The Alzheimer’s Association provides assistance for people that are touched by the disease. It is a fantastic resource, and in addition to the hands-on help, they have some very useful research posted on their website. They have found that approximately 13% of all seniors have Alzheimer’s, and this figure rises to 40% for elders that are 85 and older.As we all know, Alzheimer’s causes dementia, and people that are living with this condition are going to become unable to make sound decisions on their own. Of course, this is not the only cause of incapacity among elders. When you combine all the facts, you can see why incapacity planning is recommended by elder law and estate planning attorneys.

Adult Guardianship

If you do not take the right steps in advance to prepare for incapacity, interested parties could petition the court to appoint a guardian to act on your behalf. The Illinois Probate Act, which went into effect in 1979, sets forth the parameters. Our state takes a unique approach to the matter of guardianship, and the court carefully assesses all relevant factors. In essence, there are two different fundamental types of guardianship in Illinois: person guardianship, and estate guardianship. Generally speaking, a guardian of the person would make personal decisions on behalf of the ward, and the guardian of the estate would be a financial representative.

The court custom crafts the nature of the guardianship arrangement based on the circumstances.
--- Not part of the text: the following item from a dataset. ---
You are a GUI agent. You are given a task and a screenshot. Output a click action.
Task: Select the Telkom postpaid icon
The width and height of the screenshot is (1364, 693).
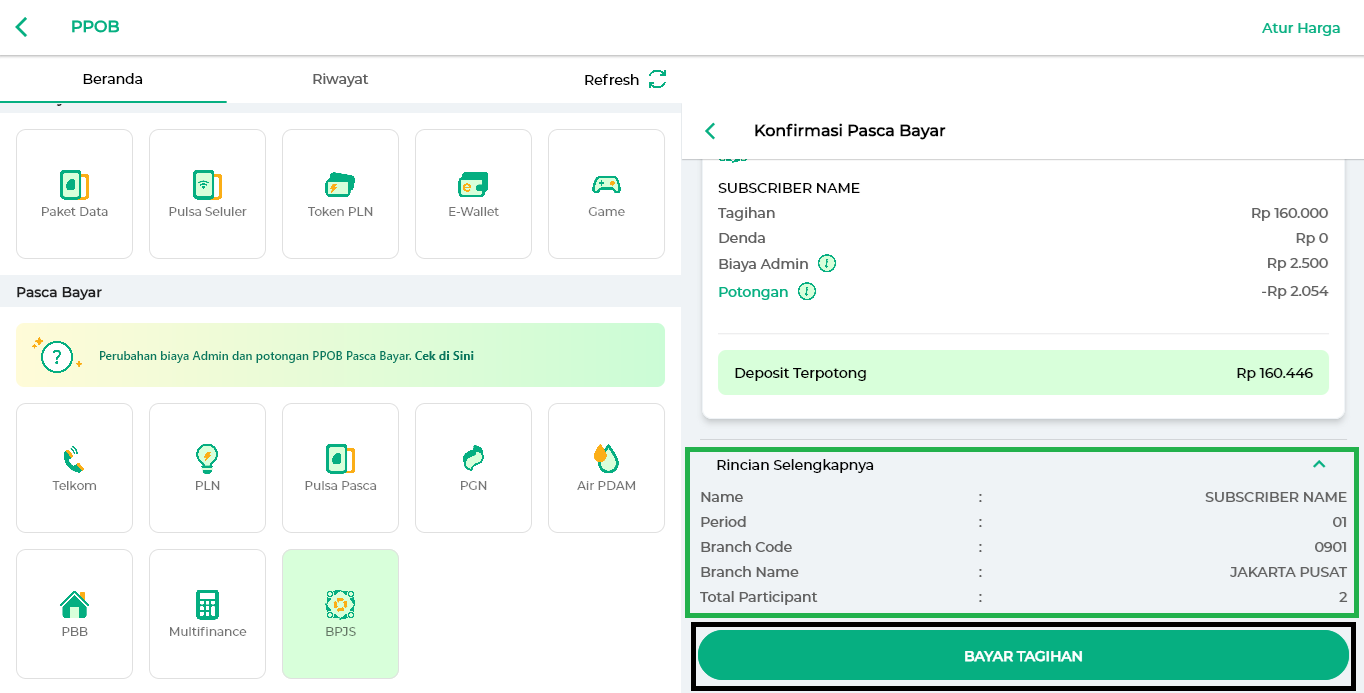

A limited guardian could be empowered to make certain types of decisions that are specified by the court. If sweeping decision-making authority is required, the court would appoint a plenary guardian.A guardianship proceeding can provide a solution under difficult circumstances, but there are some drawbacks to take into consideration. The proceeding can be time-consuming, and everyone in the family may not be on the same page with regard to the right way to proceed. Plus, most people would prefer to choose their own decision-makers in advance. When it is left up to the court, the guardian that is chosen may not be someone that would have been selected by the incapacitated individual.

Advance Directives for Health Care

An incapacity plan will include documents that fall under the umbrella of advance directives for health care. One of them is a living will. This is a device that is executed to state your wishes regarding the utilization of artificial life-sustaining measures when there is no hope of recovery.When you have a living will in place, loved ones would not be forced to make this excruciating decision. More importantly, you can be certain that your own true wishes will be carried out if you are ever in that situation.

In many instances, medical decisions can present themselves that have nothing to do with life-support matters. To account for this, you can include another advance directive called a durable power of attorney for health care or health care proxy. The agent that you choose would be empowered to make medical decisions on your behalf in the event of your incapacity.Under federal laws, the medical community cannot release records to anyone without the patient’s approval. As a response, you should include a HIPAA release form that would give your health care agent access to relevant health care records.

Financial Decision Making

Your incapacity plan can be completed through the execution of a durable financial power of attorney. This would give the attorney-in-fact that you name in the document the ability to manage your financial affairs if you become unable to do so on your own.